Textuality » 3LSCA Interacting

3LSCA - A Word is Dead - PDelPin
by PDelPin - (2020-10-06)
Up to  3LSC - InvitationUp to task document list

 Just considering the title, the intelligent reader finds some curiosity that pushes them to make sense of the speaker's point of view. Indeed, why do you say that a word might die? What's the point of using a personification to refer to a word? The two questions are a sufficient reason to go on reading the text, but simply giving a glance to the layout you can easily realise the poem is arranged into two different parts still following the same pattern of two tercets that play a different function. The reading experience allows the reader to find out the structure of the poem and helps to convey two different opinions about the nature and life of words.
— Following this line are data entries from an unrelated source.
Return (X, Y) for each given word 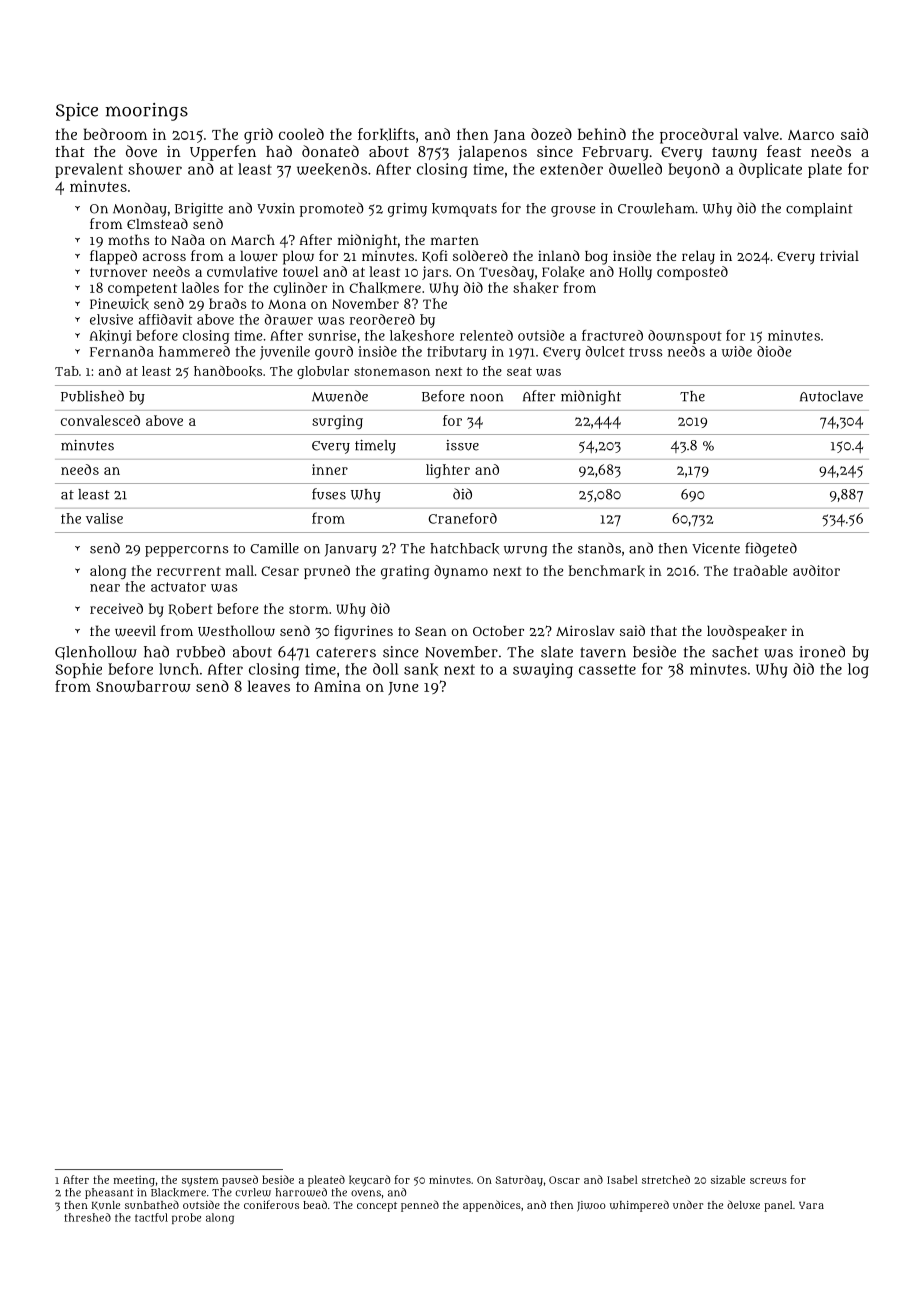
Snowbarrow (143, 686)
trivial (839, 255)
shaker (536, 288)
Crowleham (656, 208)
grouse (573, 211)
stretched (666, 1179)
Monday (140, 209)
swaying (543, 671)
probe (186, 1218)
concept (377, 1207)
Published (92, 396)
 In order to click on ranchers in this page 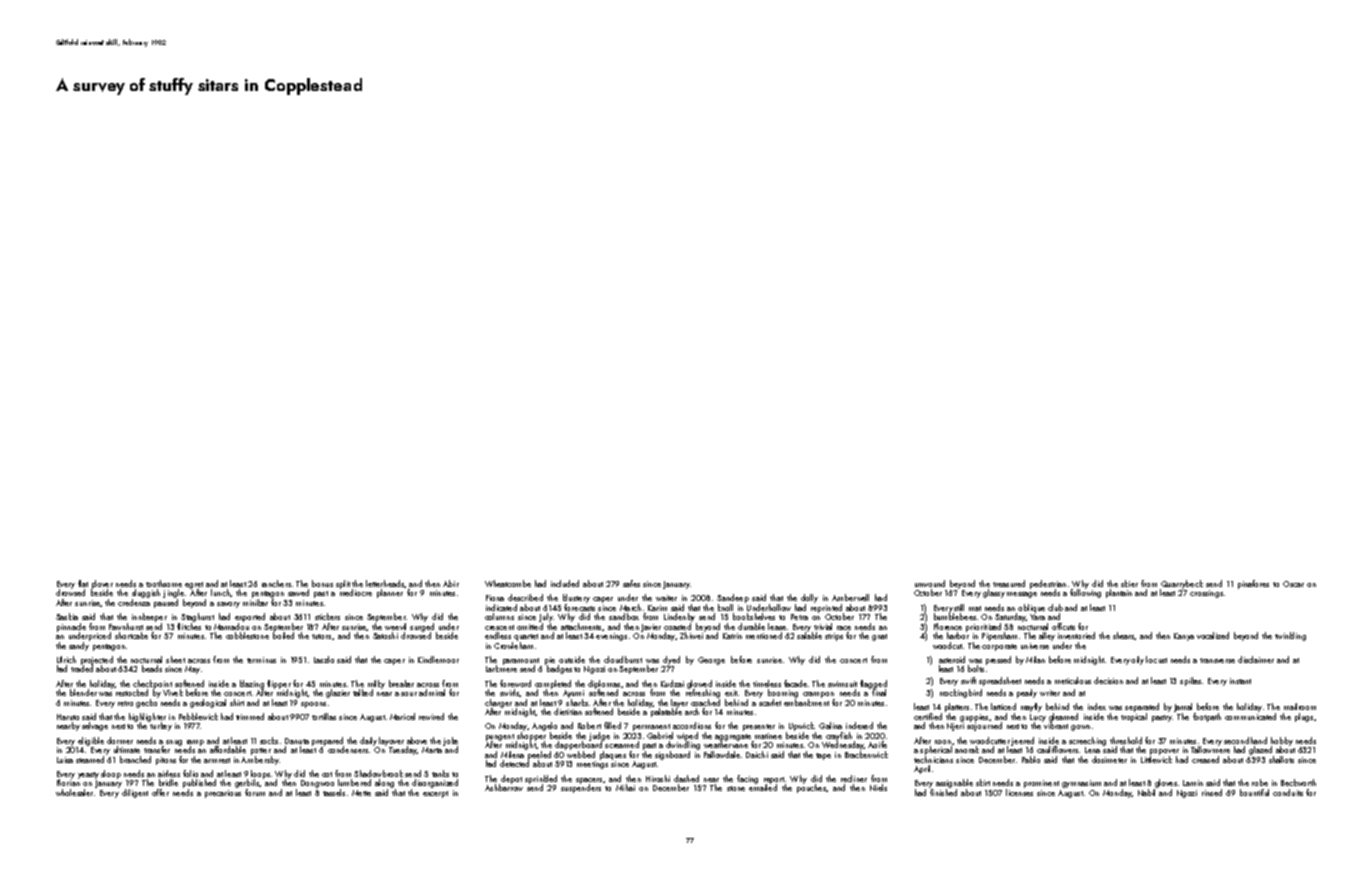, I will do `click(276, 583)`.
The speaking voice seems to be taking distances from the opinion expressed by the "some say" of the first stanza and to underline that she puts the subject and the verb at the end of the stanza thus drawing the reader's attention on the opinion of the unidentified group of people. Therefore such choice in word order highlights the speaking voice's different opinion.

The keyword in the first tercet is "dead" and that line portrays a passive action, while in the second one the keyword is "live" and the line portrays an active action.

Which means the poem is about the role of poetry itself. The poetess wants to communicate what poetry is to her: that is something active, full of motion and life instead of boring, lifeless words that follow one another.